Reproduce the rows exactly, everything from the line containing "Select the word Дискретность" down to the line containing "pos(125,50)", both lines included, and nothing else.

___ MATERIAL TO PROCESS ___

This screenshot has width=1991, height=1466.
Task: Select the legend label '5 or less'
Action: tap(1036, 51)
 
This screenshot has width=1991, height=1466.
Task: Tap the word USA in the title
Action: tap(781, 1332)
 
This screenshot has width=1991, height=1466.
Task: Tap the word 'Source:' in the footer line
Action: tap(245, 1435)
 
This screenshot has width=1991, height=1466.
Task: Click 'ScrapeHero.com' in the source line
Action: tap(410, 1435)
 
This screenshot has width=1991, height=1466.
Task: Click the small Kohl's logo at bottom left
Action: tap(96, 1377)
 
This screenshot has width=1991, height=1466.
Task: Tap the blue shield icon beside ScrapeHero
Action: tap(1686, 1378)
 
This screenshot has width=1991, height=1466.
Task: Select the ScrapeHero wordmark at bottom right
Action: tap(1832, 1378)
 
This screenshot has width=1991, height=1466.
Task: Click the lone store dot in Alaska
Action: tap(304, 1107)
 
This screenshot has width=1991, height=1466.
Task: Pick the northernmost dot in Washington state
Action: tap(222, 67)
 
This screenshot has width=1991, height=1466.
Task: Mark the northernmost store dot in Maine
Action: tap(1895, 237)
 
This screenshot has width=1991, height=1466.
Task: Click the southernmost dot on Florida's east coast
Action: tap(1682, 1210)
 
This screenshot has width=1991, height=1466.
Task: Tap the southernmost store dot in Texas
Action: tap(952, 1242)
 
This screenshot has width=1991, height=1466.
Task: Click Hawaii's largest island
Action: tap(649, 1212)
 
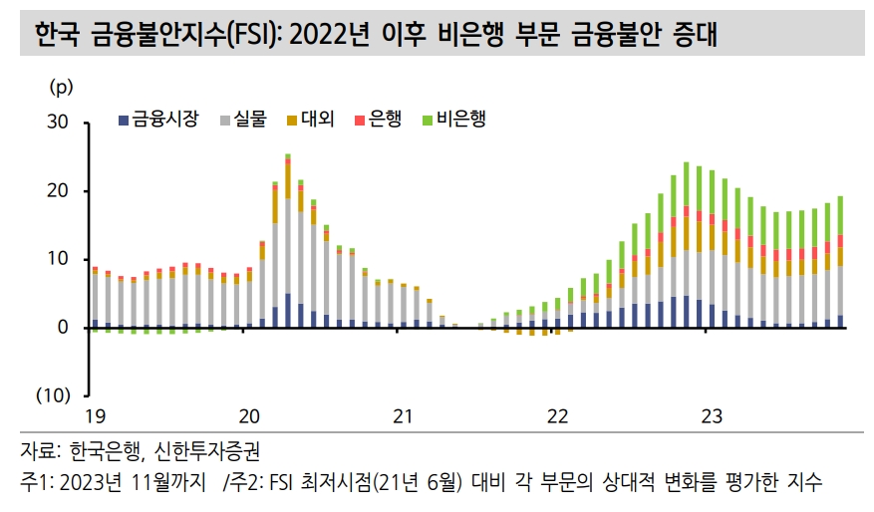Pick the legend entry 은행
click(384, 120)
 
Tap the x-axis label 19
click(94, 415)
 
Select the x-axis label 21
click(402, 415)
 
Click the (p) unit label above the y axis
click(61, 87)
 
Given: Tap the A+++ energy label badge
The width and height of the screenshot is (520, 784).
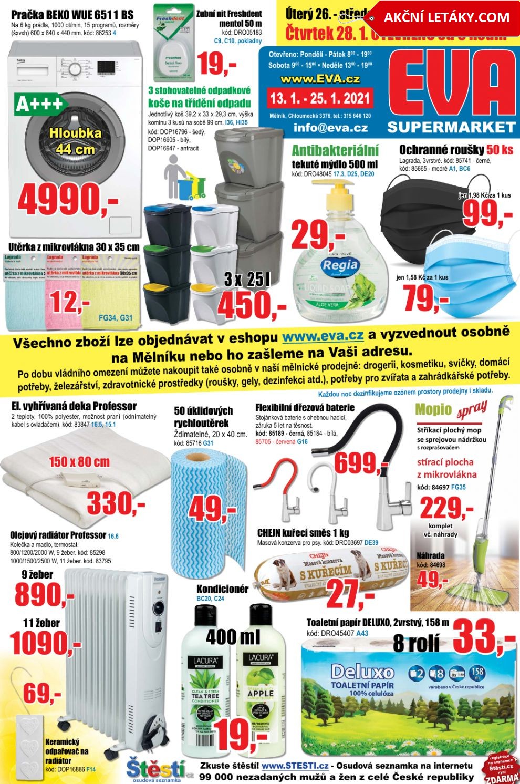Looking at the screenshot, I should tap(39, 104).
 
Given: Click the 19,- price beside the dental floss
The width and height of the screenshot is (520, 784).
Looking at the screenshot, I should tap(217, 65).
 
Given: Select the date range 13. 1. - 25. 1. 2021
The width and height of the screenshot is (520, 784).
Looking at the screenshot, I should tap(320, 98).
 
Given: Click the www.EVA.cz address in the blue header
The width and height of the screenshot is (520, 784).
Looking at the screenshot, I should tap(320, 79).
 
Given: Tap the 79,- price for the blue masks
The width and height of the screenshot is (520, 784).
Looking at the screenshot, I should tap(426, 298).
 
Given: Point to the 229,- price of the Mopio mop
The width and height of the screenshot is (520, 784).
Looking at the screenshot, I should tap(446, 508).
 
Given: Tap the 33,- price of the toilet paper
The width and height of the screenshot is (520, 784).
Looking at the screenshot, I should tap(483, 637).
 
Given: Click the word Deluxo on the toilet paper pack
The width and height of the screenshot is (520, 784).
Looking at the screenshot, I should tap(362, 672).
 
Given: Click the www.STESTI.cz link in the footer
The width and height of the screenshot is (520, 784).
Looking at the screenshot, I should tap(295, 766).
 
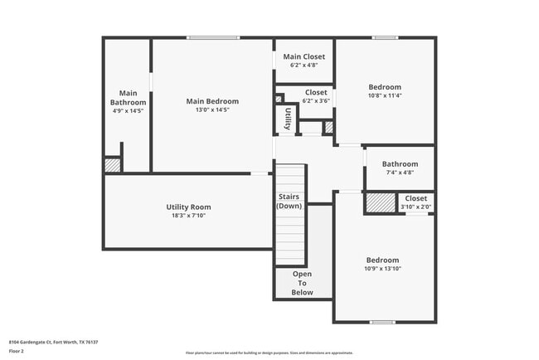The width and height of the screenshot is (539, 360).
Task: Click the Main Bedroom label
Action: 212,101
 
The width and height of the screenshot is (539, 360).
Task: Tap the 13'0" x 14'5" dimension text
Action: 212,109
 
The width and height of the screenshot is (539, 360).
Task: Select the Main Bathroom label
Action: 128,98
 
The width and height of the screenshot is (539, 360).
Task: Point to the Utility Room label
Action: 188,207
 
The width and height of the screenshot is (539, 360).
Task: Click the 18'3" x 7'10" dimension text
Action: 188,216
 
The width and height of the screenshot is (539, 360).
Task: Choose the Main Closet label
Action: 303,56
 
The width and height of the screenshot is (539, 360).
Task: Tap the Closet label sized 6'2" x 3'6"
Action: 315,92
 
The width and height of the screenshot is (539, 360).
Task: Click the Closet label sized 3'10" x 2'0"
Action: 415,198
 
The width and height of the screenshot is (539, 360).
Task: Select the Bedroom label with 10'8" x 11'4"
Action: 385,87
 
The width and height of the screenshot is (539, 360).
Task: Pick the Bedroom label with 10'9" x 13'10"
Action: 382,260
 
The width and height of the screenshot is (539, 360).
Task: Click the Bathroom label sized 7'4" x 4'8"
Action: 400,164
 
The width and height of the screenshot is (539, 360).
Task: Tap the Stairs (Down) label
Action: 289,202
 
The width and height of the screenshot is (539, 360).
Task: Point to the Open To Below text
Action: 303,283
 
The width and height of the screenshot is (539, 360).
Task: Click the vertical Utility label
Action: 287,118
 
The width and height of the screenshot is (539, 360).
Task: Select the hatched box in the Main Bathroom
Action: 112,165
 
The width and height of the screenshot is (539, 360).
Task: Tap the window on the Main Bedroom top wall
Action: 212,37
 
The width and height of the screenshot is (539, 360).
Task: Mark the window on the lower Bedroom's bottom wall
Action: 381,322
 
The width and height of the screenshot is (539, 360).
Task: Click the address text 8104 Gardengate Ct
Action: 46,341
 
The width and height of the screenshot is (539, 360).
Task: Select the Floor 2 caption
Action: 17,351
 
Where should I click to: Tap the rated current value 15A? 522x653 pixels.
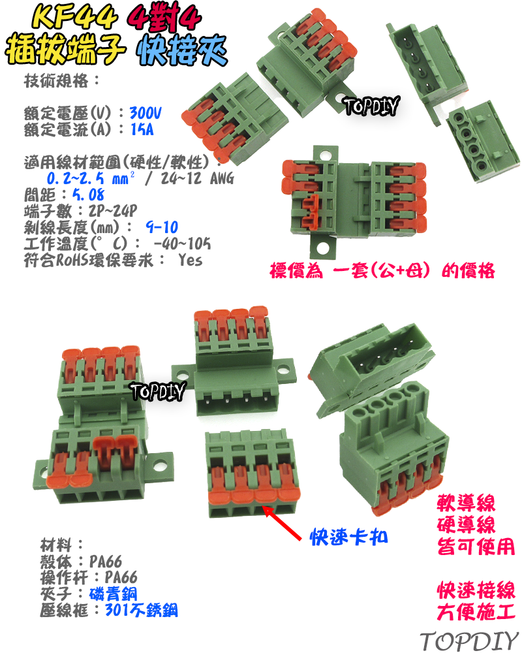pos(142,129)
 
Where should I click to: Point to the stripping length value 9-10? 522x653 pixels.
pos(162,228)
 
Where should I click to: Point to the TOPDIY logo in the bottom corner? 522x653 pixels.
pos(468,640)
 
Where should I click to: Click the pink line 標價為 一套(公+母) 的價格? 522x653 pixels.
pos(382,270)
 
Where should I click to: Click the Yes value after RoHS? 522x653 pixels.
pos(189,260)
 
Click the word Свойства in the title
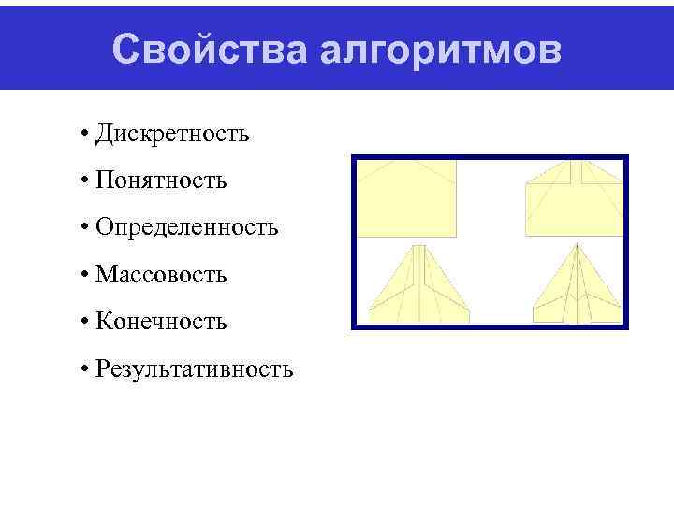pos(210,50)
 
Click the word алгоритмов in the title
pos(441,51)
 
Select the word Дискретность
pos(173,134)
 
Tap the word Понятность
pos(162,180)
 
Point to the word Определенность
pos(187,228)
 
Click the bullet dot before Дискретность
pos(84,134)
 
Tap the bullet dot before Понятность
pos(84,180)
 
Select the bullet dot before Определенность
pos(84,228)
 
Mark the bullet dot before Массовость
pos(84,275)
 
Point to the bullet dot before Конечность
pos(84,323)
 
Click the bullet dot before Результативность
pos(84,370)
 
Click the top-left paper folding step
pos(408,195)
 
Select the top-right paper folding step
pos(574,195)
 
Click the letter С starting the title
pos(125,50)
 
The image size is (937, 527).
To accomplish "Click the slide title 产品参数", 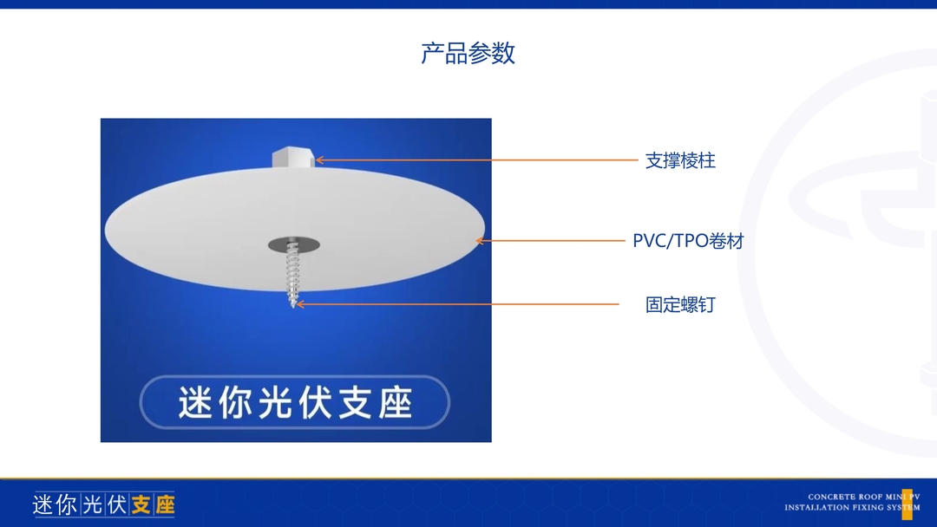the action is [x=468, y=53].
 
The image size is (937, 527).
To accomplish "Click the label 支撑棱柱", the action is [x=680, y=160].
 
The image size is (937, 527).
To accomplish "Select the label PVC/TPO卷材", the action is [x=688, y=241].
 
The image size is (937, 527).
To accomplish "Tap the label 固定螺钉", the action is [x=680, y=305].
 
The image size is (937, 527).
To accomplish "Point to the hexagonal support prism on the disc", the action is [x=293, y=158].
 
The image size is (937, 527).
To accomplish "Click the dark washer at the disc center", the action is [x=293, y=244].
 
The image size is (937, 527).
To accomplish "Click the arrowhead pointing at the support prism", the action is [x=319, y=160].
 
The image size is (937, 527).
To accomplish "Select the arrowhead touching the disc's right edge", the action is [x=480, y=241].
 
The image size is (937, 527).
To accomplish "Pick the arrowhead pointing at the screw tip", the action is [x=301, y=304].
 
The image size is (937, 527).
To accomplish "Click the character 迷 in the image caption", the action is [x=195, y=403].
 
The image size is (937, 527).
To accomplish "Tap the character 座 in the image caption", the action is [x=395, y=403].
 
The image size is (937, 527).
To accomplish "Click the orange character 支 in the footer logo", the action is [x=141, y=505].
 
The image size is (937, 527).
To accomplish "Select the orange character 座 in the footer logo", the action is [x=164, y=505].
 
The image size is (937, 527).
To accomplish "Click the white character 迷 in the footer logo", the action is [x=43, y=505].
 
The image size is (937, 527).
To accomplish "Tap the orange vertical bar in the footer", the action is [x=908, y=504].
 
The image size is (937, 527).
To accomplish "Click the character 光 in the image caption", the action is [x=276, y=403].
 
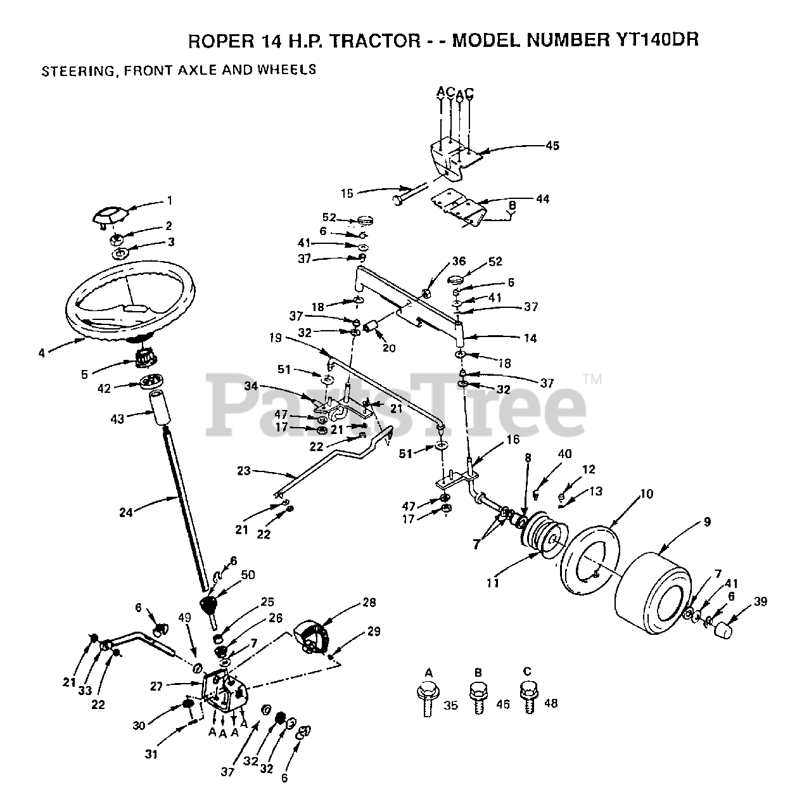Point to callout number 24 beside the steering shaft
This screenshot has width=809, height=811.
tap(126, 512)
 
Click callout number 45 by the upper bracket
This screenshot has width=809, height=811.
tap(552, 145)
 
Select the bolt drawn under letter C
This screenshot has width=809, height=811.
tap(527, 696)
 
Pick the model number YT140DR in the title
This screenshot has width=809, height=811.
tap(656, 40)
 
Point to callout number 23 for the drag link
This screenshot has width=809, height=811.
tap(243, 471)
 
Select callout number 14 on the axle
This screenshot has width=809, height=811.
tap(530, 338)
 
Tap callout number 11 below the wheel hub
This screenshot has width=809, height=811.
tap(492, 582)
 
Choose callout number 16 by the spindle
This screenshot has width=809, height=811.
tap(513, 440)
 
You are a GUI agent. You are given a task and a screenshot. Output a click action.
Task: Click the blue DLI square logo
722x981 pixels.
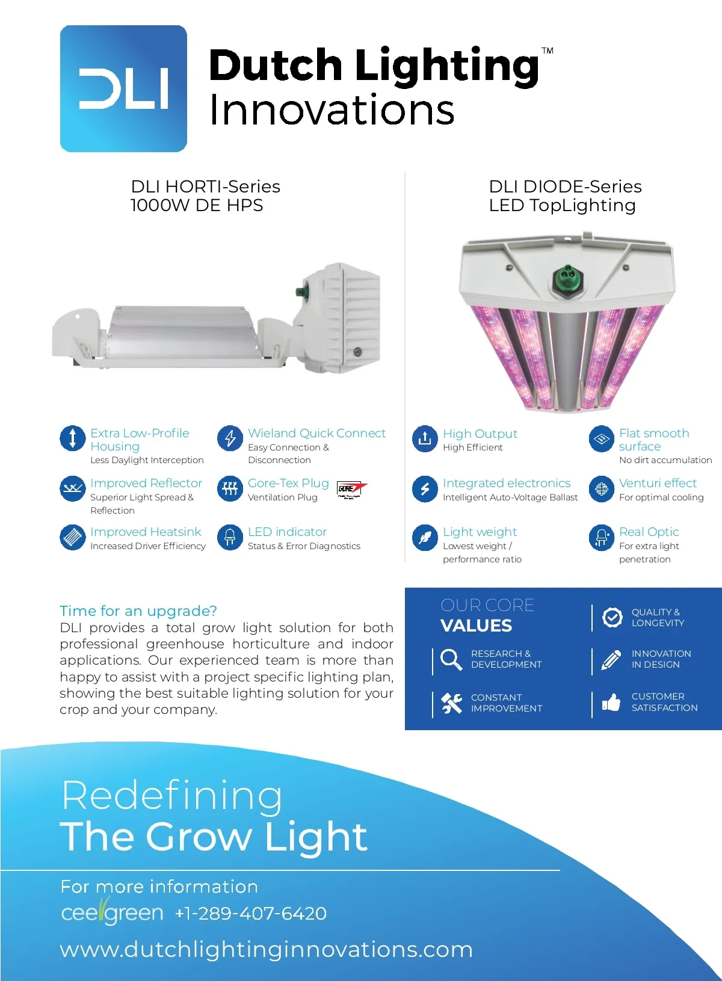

___

_SOLUTION_:
Select the word Дискретность
pos(173,134)
 
Tap the word Понятность
pos(162,180)
 
Point to the word Определенность
pos(187,228)
 
Click the bullet dot before Дискретность
pos(84,134)
 
Tap the bullet dot before Понятность
pos(84,180)
 
Select the bullet dot before Определенность
pos(84,228)
 
Mark the bullet dot before Массовость
pos(84,275)
 
Point to the bullet dot before Конечность
pos(84,323)
 
Click the bullet dot before Результативность
pos(84,370)
 
Click the top-left paper folding step
pos(408,195)
 
Select the top-right paper folding step
pos(574,195)
 
Click the letter С starting the title
pos(125,50)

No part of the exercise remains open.